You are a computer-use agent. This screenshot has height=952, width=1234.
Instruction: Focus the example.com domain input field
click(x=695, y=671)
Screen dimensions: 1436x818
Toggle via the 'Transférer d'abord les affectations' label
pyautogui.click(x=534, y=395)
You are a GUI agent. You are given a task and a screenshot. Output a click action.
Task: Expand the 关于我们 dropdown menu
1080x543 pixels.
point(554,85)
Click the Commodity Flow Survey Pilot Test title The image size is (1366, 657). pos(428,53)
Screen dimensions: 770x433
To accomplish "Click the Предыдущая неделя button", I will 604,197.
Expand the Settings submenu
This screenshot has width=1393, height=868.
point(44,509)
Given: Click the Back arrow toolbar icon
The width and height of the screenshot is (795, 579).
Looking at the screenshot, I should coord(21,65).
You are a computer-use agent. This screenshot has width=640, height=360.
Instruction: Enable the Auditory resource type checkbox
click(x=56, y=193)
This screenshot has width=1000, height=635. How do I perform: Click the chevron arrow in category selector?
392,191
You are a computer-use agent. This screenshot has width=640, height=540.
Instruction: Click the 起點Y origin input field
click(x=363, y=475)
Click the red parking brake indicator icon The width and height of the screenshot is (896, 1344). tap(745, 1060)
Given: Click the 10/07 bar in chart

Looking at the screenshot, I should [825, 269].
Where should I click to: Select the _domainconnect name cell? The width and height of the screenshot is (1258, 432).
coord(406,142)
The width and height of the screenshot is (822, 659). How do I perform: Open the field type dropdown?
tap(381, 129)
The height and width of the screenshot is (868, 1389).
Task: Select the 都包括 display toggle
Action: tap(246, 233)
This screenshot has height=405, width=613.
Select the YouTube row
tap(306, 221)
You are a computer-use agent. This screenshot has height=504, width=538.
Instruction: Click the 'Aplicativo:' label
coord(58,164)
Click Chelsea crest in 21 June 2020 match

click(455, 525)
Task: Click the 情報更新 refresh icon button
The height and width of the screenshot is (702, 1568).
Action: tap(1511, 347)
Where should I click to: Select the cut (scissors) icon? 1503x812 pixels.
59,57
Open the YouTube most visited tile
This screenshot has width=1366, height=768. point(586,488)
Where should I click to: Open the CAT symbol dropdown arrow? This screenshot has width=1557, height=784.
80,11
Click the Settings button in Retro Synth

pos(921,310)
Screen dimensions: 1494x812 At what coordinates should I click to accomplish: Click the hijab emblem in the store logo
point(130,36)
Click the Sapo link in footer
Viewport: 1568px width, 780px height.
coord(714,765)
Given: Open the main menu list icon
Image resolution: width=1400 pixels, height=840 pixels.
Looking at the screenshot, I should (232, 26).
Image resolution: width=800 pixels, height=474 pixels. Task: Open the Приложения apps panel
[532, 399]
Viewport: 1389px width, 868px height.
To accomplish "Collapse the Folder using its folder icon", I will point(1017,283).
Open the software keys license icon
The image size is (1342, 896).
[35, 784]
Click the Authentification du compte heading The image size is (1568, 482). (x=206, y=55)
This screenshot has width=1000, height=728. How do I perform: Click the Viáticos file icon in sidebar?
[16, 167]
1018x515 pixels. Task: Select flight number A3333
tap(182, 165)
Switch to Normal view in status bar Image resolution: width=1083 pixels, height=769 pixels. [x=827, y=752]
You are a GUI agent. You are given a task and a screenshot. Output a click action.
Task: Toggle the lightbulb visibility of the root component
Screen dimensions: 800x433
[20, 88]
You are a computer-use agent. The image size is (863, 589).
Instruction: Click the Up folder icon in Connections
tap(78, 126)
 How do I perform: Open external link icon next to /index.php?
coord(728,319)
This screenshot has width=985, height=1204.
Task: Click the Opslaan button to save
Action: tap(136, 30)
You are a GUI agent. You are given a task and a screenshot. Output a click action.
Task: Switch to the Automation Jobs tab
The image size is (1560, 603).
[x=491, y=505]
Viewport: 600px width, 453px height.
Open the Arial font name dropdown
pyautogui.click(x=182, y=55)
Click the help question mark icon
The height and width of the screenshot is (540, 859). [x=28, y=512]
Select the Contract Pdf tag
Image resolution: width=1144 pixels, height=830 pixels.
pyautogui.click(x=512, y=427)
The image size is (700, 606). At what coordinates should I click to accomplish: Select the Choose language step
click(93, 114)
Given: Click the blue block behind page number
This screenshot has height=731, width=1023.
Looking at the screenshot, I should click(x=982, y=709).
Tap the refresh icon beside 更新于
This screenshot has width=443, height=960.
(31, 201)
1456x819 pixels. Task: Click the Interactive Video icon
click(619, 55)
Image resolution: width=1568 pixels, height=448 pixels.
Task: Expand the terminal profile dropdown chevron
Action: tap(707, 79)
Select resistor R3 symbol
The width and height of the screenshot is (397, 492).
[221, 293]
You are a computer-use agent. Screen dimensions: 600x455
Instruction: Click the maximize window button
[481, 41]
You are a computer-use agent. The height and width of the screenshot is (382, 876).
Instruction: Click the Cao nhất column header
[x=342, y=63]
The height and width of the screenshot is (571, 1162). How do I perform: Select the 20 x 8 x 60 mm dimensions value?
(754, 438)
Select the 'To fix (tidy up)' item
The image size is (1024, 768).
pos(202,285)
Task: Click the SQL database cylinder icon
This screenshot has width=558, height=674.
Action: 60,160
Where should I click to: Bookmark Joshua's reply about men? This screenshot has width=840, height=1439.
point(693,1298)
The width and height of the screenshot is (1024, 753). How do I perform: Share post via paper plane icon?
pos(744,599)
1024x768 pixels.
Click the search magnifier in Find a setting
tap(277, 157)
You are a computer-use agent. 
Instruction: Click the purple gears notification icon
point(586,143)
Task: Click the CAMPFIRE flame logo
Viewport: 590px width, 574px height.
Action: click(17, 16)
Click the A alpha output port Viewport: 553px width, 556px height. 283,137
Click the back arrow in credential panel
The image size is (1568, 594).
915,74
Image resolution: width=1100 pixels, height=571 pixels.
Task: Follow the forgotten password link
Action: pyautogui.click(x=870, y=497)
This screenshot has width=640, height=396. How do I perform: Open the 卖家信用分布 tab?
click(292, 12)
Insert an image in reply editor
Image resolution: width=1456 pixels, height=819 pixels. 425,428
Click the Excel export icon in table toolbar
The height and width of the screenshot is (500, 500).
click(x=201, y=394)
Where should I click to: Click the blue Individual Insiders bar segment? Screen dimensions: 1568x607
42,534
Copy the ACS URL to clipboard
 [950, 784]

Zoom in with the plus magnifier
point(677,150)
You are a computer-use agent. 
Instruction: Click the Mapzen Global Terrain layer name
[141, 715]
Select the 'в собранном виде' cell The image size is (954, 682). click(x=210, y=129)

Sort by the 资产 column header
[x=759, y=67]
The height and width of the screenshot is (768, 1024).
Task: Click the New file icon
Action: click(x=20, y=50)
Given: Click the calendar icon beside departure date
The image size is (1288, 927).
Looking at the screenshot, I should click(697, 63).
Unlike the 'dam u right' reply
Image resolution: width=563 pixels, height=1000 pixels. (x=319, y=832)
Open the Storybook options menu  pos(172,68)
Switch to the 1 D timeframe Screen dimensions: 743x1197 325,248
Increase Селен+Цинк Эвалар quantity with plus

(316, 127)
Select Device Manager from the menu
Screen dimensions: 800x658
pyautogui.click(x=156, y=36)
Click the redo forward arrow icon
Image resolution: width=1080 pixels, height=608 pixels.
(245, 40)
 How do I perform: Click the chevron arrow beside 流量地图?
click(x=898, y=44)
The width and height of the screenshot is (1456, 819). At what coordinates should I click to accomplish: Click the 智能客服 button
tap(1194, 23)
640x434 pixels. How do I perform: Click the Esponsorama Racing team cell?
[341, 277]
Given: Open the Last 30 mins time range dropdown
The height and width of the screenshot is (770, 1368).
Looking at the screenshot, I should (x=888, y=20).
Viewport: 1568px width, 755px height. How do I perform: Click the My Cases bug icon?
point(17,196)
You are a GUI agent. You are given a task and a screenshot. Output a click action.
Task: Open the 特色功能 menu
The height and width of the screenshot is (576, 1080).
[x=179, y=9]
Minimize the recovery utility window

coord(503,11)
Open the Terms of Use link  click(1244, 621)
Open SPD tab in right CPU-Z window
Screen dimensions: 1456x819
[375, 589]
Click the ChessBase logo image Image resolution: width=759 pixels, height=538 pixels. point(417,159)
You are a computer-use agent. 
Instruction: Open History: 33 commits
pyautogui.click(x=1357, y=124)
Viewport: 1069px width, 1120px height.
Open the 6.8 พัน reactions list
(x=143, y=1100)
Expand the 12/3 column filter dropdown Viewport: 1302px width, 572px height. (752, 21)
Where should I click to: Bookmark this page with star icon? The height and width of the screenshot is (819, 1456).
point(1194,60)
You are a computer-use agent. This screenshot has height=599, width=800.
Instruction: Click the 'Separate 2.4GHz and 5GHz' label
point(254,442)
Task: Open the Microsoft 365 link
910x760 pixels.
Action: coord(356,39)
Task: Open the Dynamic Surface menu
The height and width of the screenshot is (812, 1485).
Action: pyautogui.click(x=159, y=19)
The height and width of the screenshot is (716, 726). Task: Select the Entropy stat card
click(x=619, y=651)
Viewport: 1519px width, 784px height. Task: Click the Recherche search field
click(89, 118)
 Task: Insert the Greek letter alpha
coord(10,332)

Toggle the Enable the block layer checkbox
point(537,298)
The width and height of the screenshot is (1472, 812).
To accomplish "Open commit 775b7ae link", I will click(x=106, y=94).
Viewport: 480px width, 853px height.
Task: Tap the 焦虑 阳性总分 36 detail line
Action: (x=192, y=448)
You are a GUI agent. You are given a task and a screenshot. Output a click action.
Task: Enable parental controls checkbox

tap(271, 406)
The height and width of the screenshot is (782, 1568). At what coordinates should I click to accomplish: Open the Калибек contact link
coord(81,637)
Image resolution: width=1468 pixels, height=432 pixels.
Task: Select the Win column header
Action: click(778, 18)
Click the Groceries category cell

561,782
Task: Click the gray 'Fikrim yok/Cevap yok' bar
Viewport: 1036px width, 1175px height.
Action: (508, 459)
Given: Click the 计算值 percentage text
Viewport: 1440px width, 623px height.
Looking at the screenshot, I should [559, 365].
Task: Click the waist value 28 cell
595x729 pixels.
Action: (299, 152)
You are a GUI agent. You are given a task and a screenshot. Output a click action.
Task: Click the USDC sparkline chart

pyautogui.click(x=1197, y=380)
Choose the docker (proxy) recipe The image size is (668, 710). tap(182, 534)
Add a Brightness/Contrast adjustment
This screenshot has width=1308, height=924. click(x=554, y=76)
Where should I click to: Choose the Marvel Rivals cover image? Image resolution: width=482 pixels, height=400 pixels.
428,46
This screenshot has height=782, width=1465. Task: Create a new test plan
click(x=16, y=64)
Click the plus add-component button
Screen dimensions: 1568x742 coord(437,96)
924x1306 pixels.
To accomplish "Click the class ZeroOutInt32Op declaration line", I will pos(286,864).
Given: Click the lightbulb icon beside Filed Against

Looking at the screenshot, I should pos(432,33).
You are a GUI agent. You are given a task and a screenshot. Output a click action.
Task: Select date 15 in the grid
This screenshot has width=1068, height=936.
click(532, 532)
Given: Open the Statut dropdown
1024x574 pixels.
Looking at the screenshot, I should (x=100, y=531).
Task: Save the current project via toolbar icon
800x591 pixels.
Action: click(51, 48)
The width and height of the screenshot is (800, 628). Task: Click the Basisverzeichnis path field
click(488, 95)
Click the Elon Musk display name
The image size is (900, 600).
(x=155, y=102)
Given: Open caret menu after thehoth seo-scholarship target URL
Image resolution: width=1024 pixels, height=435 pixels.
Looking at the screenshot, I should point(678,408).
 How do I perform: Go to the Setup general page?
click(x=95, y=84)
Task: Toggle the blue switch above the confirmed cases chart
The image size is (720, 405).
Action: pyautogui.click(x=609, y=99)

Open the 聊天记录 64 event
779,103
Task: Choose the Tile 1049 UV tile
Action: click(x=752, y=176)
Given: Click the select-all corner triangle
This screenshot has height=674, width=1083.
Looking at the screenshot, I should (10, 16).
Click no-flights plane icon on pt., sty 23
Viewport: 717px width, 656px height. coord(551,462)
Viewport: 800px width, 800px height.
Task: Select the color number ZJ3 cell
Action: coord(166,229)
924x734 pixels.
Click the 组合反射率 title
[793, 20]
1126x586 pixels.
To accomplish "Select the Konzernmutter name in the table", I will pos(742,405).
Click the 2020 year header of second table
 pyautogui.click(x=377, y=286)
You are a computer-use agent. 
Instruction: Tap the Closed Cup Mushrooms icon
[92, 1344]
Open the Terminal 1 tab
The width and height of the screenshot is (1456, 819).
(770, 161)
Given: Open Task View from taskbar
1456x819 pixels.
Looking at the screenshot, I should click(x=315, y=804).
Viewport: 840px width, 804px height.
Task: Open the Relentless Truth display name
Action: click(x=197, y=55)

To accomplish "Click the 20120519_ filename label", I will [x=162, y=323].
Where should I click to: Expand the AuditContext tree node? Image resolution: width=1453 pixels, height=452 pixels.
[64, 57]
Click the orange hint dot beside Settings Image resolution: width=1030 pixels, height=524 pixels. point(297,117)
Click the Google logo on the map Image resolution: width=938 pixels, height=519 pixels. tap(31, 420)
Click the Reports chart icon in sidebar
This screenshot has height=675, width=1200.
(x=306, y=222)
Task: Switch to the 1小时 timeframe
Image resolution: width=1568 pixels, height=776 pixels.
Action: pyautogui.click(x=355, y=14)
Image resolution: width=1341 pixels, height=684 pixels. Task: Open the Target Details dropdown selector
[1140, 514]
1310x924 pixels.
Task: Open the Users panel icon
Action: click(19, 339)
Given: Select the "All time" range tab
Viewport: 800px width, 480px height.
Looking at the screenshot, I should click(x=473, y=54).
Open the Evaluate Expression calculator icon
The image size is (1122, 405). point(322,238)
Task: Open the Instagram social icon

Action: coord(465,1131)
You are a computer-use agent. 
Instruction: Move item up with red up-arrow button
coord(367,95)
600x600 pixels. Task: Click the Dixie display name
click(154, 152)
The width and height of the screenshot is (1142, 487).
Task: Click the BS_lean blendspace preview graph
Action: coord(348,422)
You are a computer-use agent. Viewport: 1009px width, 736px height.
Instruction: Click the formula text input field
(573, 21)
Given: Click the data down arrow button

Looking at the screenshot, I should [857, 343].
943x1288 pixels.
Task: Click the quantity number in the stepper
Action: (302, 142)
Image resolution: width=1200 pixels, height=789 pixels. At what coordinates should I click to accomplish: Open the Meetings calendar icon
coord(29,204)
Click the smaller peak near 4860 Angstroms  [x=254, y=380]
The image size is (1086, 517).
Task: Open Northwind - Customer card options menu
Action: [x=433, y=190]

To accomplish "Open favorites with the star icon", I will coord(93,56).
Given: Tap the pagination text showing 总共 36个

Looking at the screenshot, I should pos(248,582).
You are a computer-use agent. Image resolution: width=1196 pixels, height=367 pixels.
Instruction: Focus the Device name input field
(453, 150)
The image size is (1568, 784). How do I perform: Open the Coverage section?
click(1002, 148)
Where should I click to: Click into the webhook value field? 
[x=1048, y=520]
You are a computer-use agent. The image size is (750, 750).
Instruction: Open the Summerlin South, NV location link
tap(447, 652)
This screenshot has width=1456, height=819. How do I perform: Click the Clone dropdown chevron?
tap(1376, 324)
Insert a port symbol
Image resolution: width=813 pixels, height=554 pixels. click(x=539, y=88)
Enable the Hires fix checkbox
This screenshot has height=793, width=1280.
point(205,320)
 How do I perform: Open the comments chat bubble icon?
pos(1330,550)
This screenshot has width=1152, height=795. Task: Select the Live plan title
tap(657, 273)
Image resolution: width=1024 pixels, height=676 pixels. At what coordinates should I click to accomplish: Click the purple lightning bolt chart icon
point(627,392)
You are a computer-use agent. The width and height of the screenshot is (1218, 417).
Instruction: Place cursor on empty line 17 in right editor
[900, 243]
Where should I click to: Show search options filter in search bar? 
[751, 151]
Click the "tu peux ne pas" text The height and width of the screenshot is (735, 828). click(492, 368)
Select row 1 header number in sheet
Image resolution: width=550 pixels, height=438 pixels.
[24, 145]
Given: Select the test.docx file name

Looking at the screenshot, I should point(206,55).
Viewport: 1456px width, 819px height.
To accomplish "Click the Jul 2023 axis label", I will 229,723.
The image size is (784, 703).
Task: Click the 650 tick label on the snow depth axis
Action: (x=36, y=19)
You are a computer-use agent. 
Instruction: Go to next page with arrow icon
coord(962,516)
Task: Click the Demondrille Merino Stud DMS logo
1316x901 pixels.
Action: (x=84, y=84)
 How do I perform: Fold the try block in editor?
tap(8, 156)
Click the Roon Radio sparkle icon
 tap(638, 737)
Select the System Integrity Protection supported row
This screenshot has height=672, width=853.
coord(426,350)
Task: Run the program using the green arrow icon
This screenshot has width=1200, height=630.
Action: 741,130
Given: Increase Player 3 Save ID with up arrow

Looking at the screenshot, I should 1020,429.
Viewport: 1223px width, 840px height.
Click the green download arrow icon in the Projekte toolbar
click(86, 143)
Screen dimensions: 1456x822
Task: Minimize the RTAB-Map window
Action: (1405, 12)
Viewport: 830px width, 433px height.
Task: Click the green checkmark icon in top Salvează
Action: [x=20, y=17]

********

Problem statement
Print, without alteration, the lines from the one containing "This screenshot has height=405, width=613." through the one containing "tap(78, 126)", both included.

Result below
This screenshot has height=405, width=613.
Select the YouTube row
tap(306, 221)
You are a computer-use agent. This screenshot has height=504, width=538.
Instruction: Click the 'Aplicativo:' label
coord(58,164)
Click Chelsea crest in 21 June 2020 match

click(455, 525)
Task: Click the 情報更新 refresh icon button
The height and width of the screenshot is (702, 1568).
Action: tap(1511, 347)
Where should I click to: Select the cut (scissors) icon? 1503x812 pixels.
59,57
Open the YouTube most visited tile
This screenshot has width=1366, height=768. point(586,488)
Where should I click to: Open the CAT symbol dropdown arrow? This screenshot has width=1557, height=784.
80,11
Click the Settings button in Retro Synth

pos(921,310)
Screen dimensions: 1494x812 At what coordinates should I click to accomplish: Click the hijab emblem in the store logo
point(130,36)
Click the Sapo link in footer
Viewport: 1568px width, 780px height.
coord(714,765)
Given: Open the main menu list icon
Image resolution: width=1400 pixels, height=840 pixels.
Looking at the screenshot, I should (232, 26).
Image resolution: width=800 pixels, height=474 pixels. Task: Open the Приложения apps panel
[532, 399]
Viewport: 1389px width, 868px height.
To accomplish "Collapse the Folder using its folder icon", I will point(1017,283).
Open the software keys license icon
The image size is (1342, 896).
[35, 784]
Click the Authentification du compte heading The image size is (1568, 482). (x=206, y=55)
This screenshot has width=1000, height=728. How do I perform: Click the Viáticos file icon in sidebar?
[16, 167]
1018x515 pixels. Task: Select flight number A3333
tap(182, 165)
Switch to Normal view in status bar Image resolution: width=1083 pixels, height=769 pixels. [x=827, y=752]
You are a GUI agent. You are given a task and a screenshot. Output a click action.
Task: Toggle the lightbulb visibility of the root component
Screen dimensions: 800x433
[20, 88]
You are a computer-use agent. The image size is (863, 589).
Instruction: Click the Up folder icon in Connections
tap(78, 126)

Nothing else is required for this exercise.